The contact angle measurements are carried out under standard chemical laboratory conditions, that is, constant temperature of 20 ± 1 °C, atmospheric pressure and relative humidity of 35 ± 1%. The experimental setup consists of a drop shape analyzer (DSA, Krüss DSA30S) and a custom-built temperature controlled test chamber (see Figure 2). Images with a resolution of 200 Pixel/mm taken from DSA are analyzed for the droplet contour. The pendant drop method is used to measure the liquid surface tension, while the sessile drop method is used to determine the CA.²⁷ The measurement resolutions are 0.01° for the CA, and 0.01 mN/m for the surface tension. At the baseplate the temperature is precisely controlled (ΔT < ±0.01 °C) by a Peltier element with a controller (Meerstetter TEC-1091). The high thermal conductivity of the aluminum (Al) plate guarantees a homogeneous temperature distribution at the baseline of the droplet as well as at the triple-line. The Al-cover reduces the T gradient in the chamber. A groove inside the chamber, which can be filled with water, allows to control the humidity inside the chamber and to reduce the evaporation speed. At a chamber temperature of 20 ± 1 °C the evaporation rate has been reduced from 0.16 to 0.004 μL/min.

Figure 2.

Illustration of the experimental setup. (A) Front view, (B) top view, and (C) front view of the Al cover with glass windows and a small opening with 2 mm diameter at the top for inserting dosing needle. A Peltier element under the Al plate, two temperature sensors, and a temperature controller guarantee a homogeneous temperature contribution. For water droplet evaporation process, the Al cover (black dash line in A) is removed to achieve atmospheric humidity and allowing droplet evaporation. For soaking experiments to investigate the effect of water adsorption on WCA, the groove integrated in the Al base plate is filled with water to create an atmosphere of saturated humidity (blue dash line in A and details seen in B), and the Al cover is placed to maintain the saturated humidity inside the chamber.

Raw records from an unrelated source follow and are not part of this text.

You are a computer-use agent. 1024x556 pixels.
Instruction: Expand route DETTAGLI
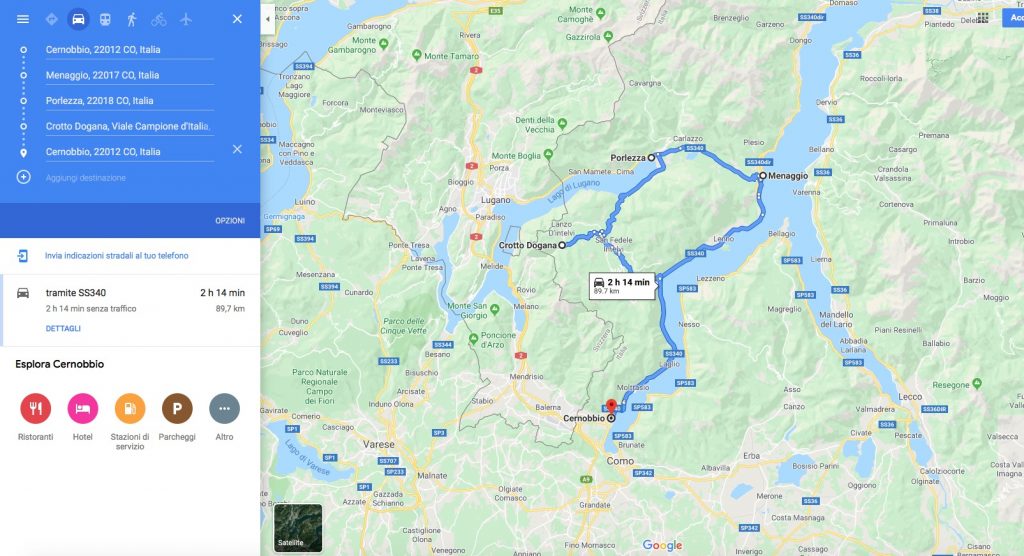[63, 329]
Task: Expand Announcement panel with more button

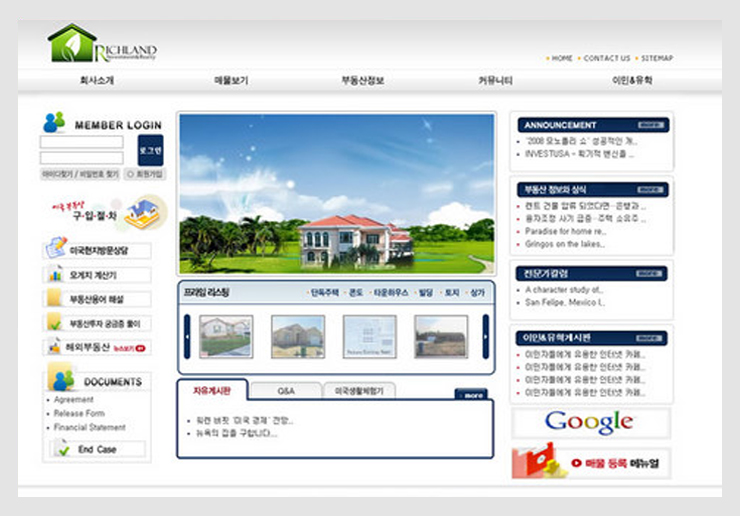Action: click(x=650, y=125)
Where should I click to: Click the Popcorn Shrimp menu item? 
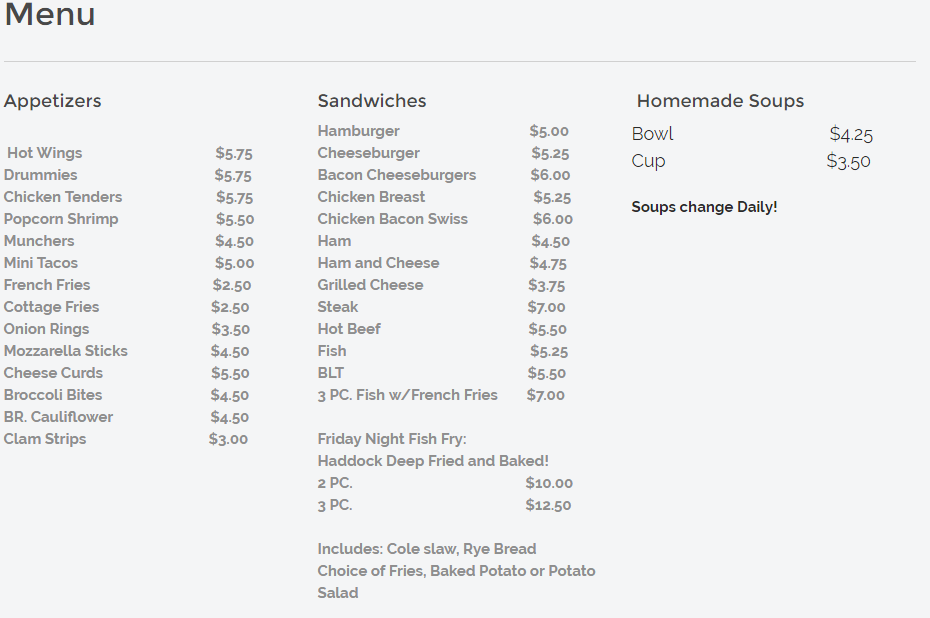tap(61, 219)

As evaporation experiments can last for 1000 s and more, we preinvestigated if contaminations of the water droplet from the surrounding air affect measurement results. The pendant drop contour²⁷ was used to determine the surface tension of deionized water (DI water, 16–18 MΩ·cm). The result showed that the water surface tension decreased by less than 1 mN/m from 72.8 to 72 mN/m after 1500 s at laboratory condition. For our experiments this would result in a WCA change of less than 0.5°. On the basis of these results, we neglect the influence of contamination.

Droplet evolution and spreading on solid surfaces is governed by capillary, triple-line, and viscous force. The capillary number Ca is used to describe the relative effects of viscous forces and surface tension forces acting across the boundary: Ca = μ·v/γ²⁸ with the dynamic viscosity of the liquid μ, the spreading velocity v of the contact line, and the liquid surface tension γ. The maximum contact line velocity observed in our experiments results in a maximum capillary number 7 × 10^–8, which is substantially lower than the critical value of 10^–5,²⁹ therefore any impact of viscous force is neglected in this work.

Results and Discussion

Contact Angle during Droplet Evaporation

First, the sample is cleaned with acetone and isopropanol, and then blown dry with nitrogen to ensure a clean and dry Teflon AF1600 surface. Next, the temperature of the base plate is adjusted. A droplet with a volume of 5 μL is generated at the needle tip, and then slowly deposited onto the sample surface. The WCA measurement starts after ∼1 s, when the droplet has reached its thermal equlilibrium at the sample surface. Within the first 15 s, images of the droplet are taken every second, and then the droplet shape evolution is monitored every 4 s. The measurements stop when the drop volume is less than 1.5 μL. Figure 3 shows typical results for the droplet evaporation process over time: the evolution of the WCA, the droplet volume, and the contact area diameter at four temperatures. It shows clearly a CCR regime followed by a CCA regime. In the CCR regime, the triple-line stays pinned at a fixed position (constant contact base diameter) while volume and WCA continuously decrease. As the triple-line gets depinned and starts moving, the CCA regime is established and the WCA stays constant while the droplet evaporates. We extract two characteristic WCAs: the initial WCA (θ_init) and the stabilized WCA (θ_sta). Both values are determined from the experimental data by a linear least-square fit.

Figure 3.

WCA, contact base diameter, and droplet volume evolution due to droplet evaporation over time at (a) T = 20 °C, (b) T = 40 °C, (c) T = 60 °C, (d) T = 80 °C. The solid lines represent the fitted curves in the CCR and CCA regime. In the CCR regime, the contact base area stays constant and the WCA decreases. In the CCA regime, however, the contact base area decreases and the WCA stays constant. Representative droplet images of (e) initial WCA θ_init at T = 20 °C, (f) stabilized WCA θ_sta at T = 20 °C, (g) initial WCA θ_init at T = 80 °C, (H) stabilized WCA θ_sta at T = 80 °C.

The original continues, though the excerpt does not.